ETHNOPHARMACOLOGICAL RELEVANCE

Bubali Cornu (BC) has a long history of use in traditional Chinese medicine for the treatment of various conditions, including high fever, hemoptysis, epistaxis, and infections. Despite its historical use, the active components responsible for its therapeutic effects, particularly in viral pneumonia, remain poorly understood.

AIM OF THE STUDY

The objective of this study was to identify the active compounds in BC with antiviral activity against H1N1 and to evaluate their therapeutic potential in alleviating inflammation in H1N1-infected acute lung injury (ALI) mice.

MATERIALS AND METHODS

The antiviral components of BC were isolated using silica gel column chromatography and high-performance liquid chromatography (HPLC) according to a bioactive guided separation strategy. Then, the protective effects of these components in H1N1-induced ALI mice were evaluated. To explore the potential mechanisms, network pharmacology (NP) analysis and qPCR were used to screen the related signaling pathways or proteins. Finally, the functions of the most effective compound were verified in H1N1-infected RAW264.7 macrophages, focusing on its regulatory effects on key proteins.

RESULTS

The ethyl acetate fraction (EAF) of BC had a protective effect against ALI induced by H1N1 in mice. Subsequently, 13 compounds were isolated from EAF of BC, of which nicotinic acid (NA) showed the best antiviral activity in vitro. In vivo studies showed that NA treatment of ALI mice infected with H1N1 significantly reduced lung index and inflammation, and improved lung tissue morphology. Flow cytometry analysis revealed that NA reduced the over-recruitment of macrophages and neutrophils to alleviate the inflammatory storm.

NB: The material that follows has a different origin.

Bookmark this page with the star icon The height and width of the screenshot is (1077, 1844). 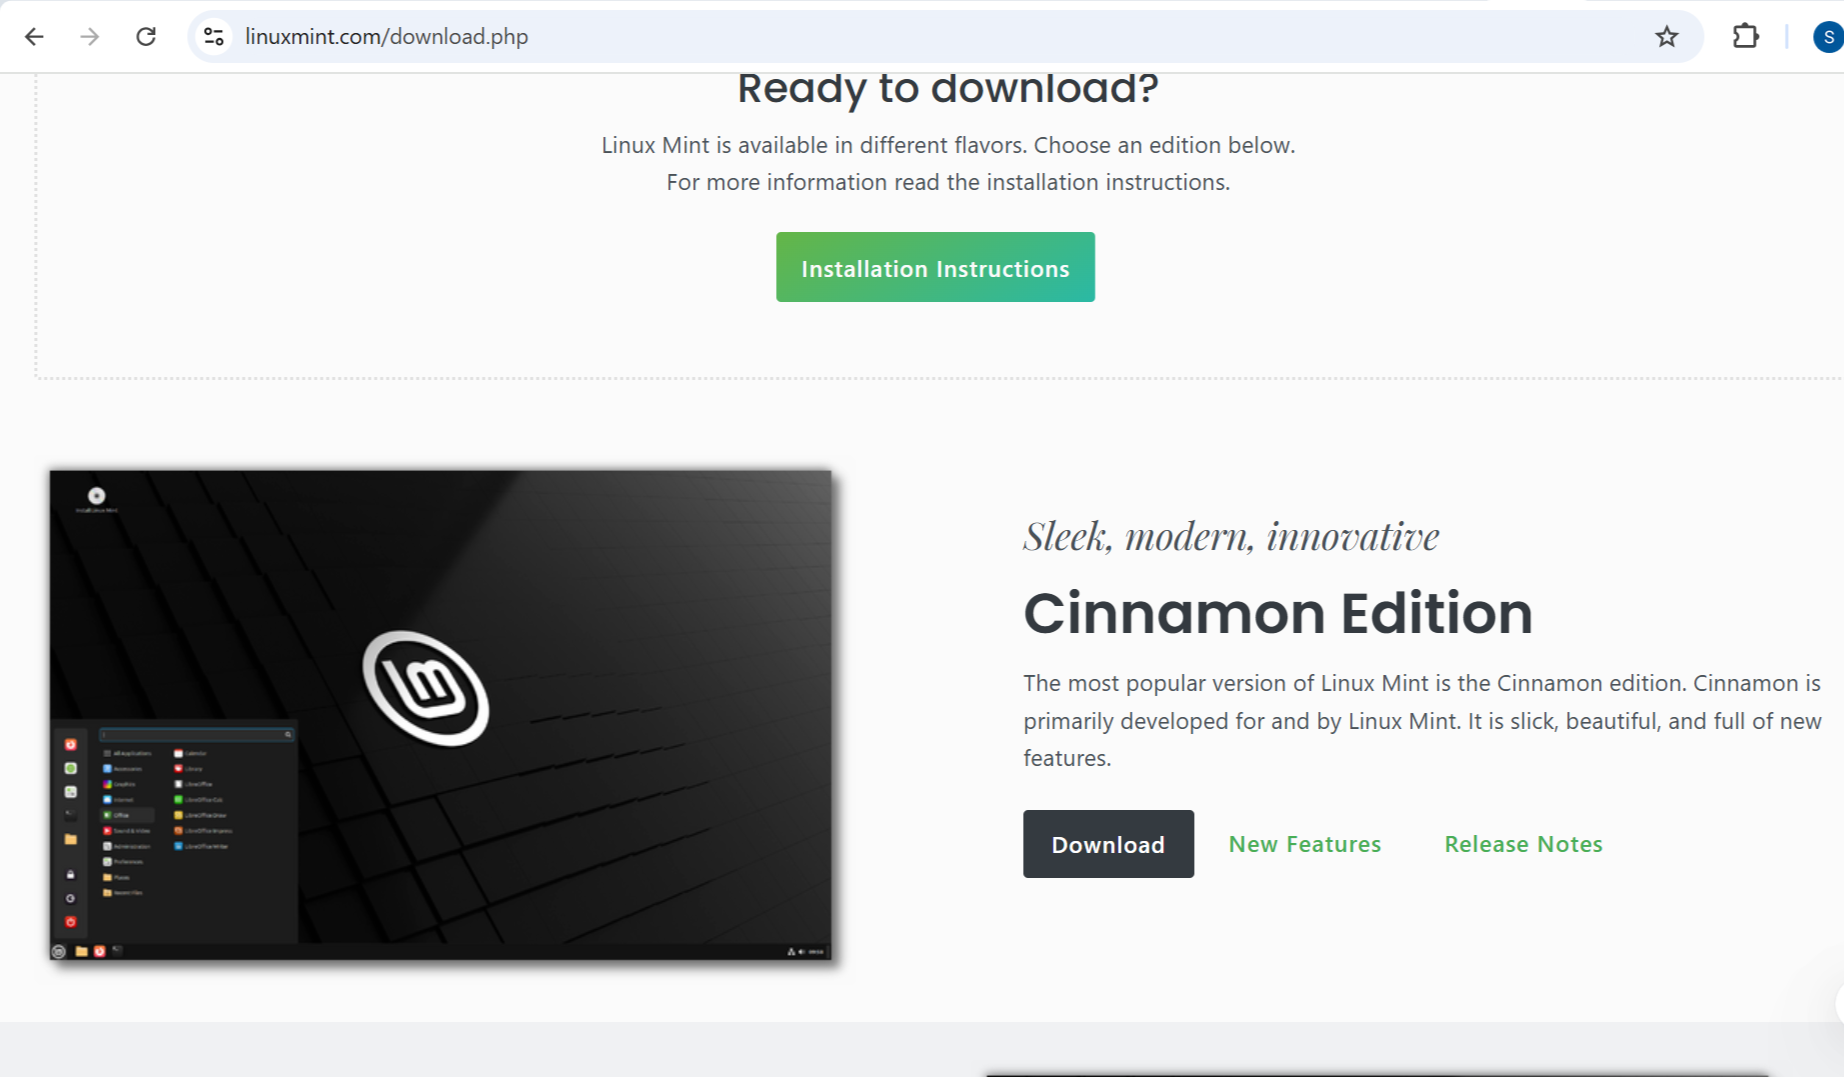(1666, 37)
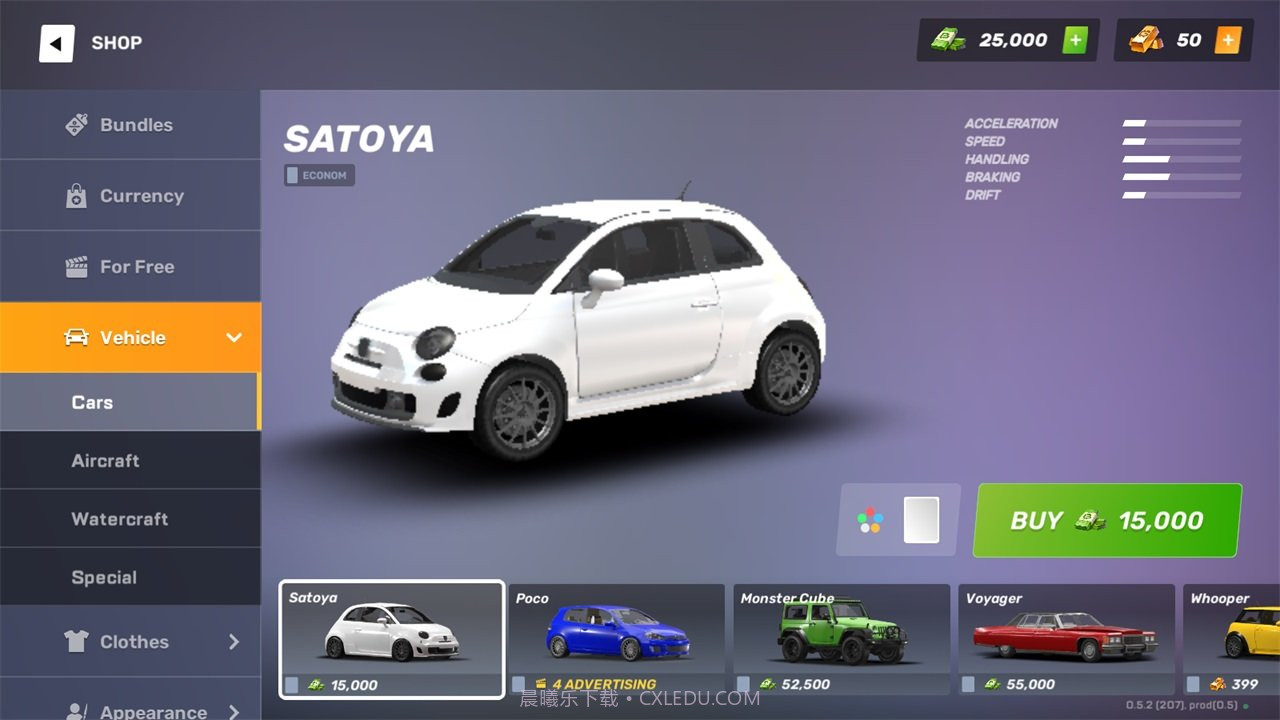Click the Bundles ticket icon
1280x720 pixels.
(76, 125)
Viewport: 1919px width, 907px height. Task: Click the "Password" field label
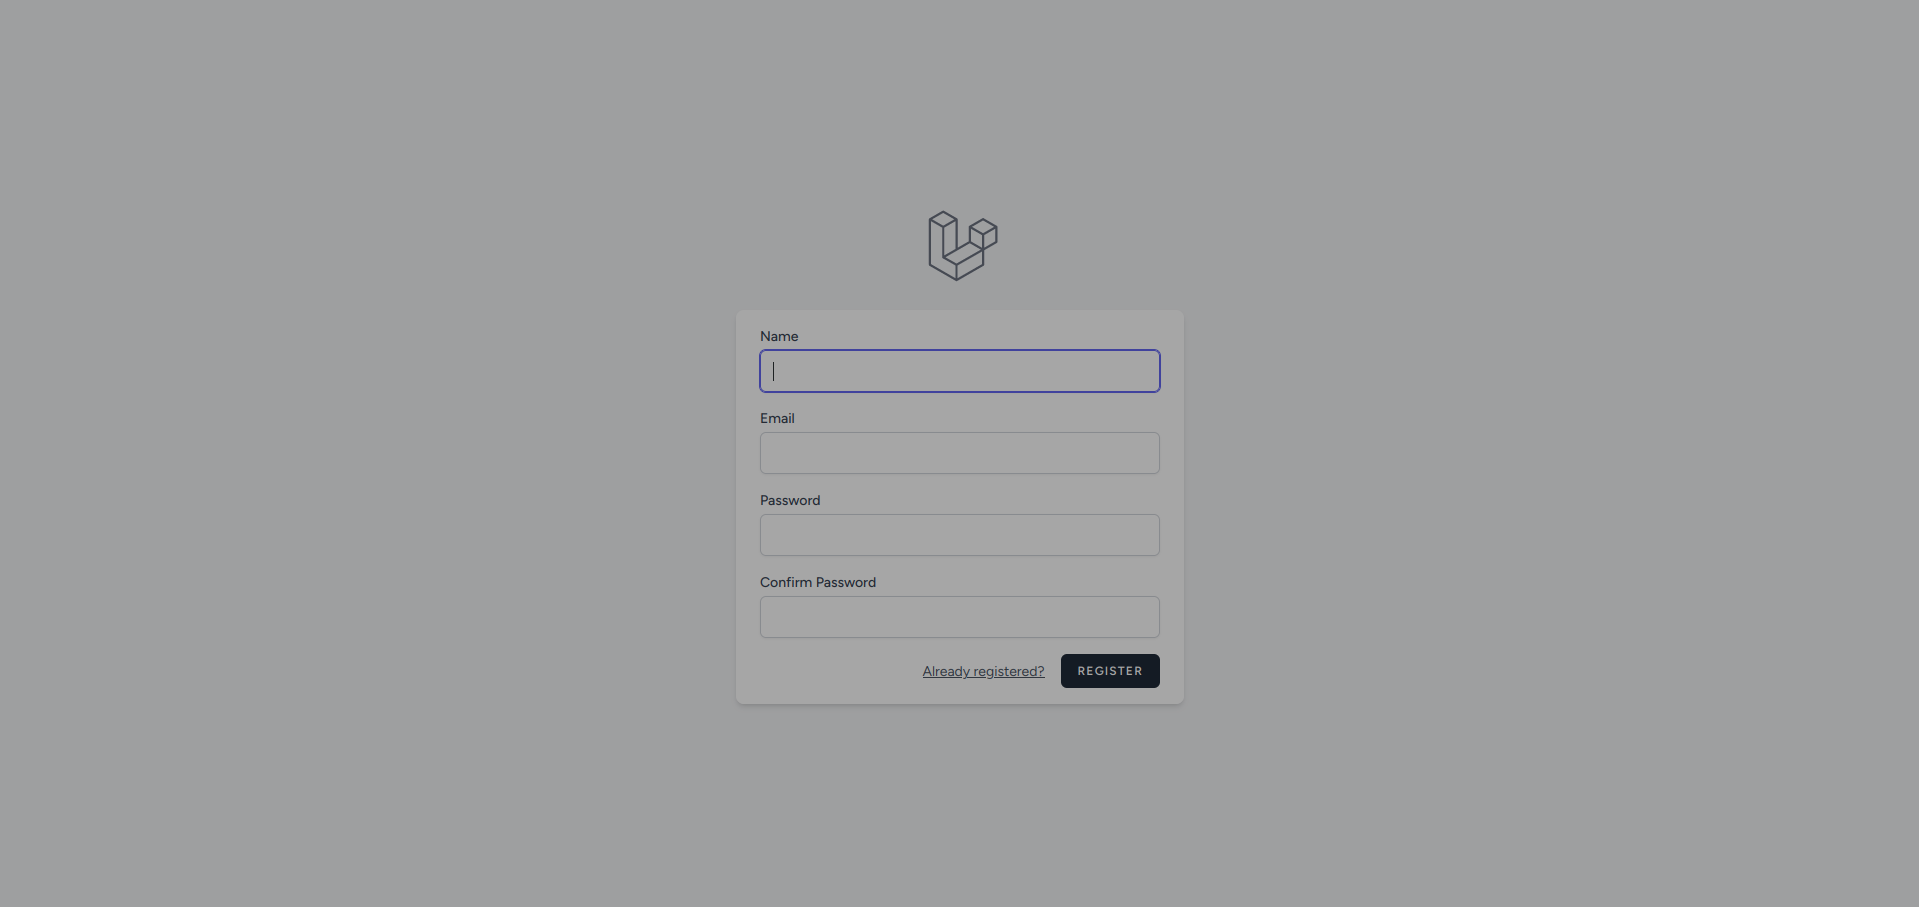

As verified by NP and qPCR, NA reduced the mRNA levels of NOS2 and NOX1 in the lungs of mice with viral pneumonia, but Western blot analysis only showed that NA inhibited the expression of NOS2. Finally, NA significantly inhibited the expression of NOS2 in RAW264.7 cells infected with H1N1, suggesting that NA might alleviate ALI induced by H1N1 by inhibiting NOS2 expression in pulmonary macrophages.

CONCLUSION

The present study demonstrated that NA isolated from BC exhibited significant antiviral and anti-inflammatory properties in H1N1-induced ALI. NA might alleviate the progression of H1N1 pneumonia by inhibiting virus replication, reducing the over-recruitment of macrophages and neutrophils, and inhibiting the expression of NOS2. These findings provided valuable insights into the potential of BC in the treatment of viral infections, and highlighted the importance of exploring traditional animal-derived TCM in modern antiviral applications.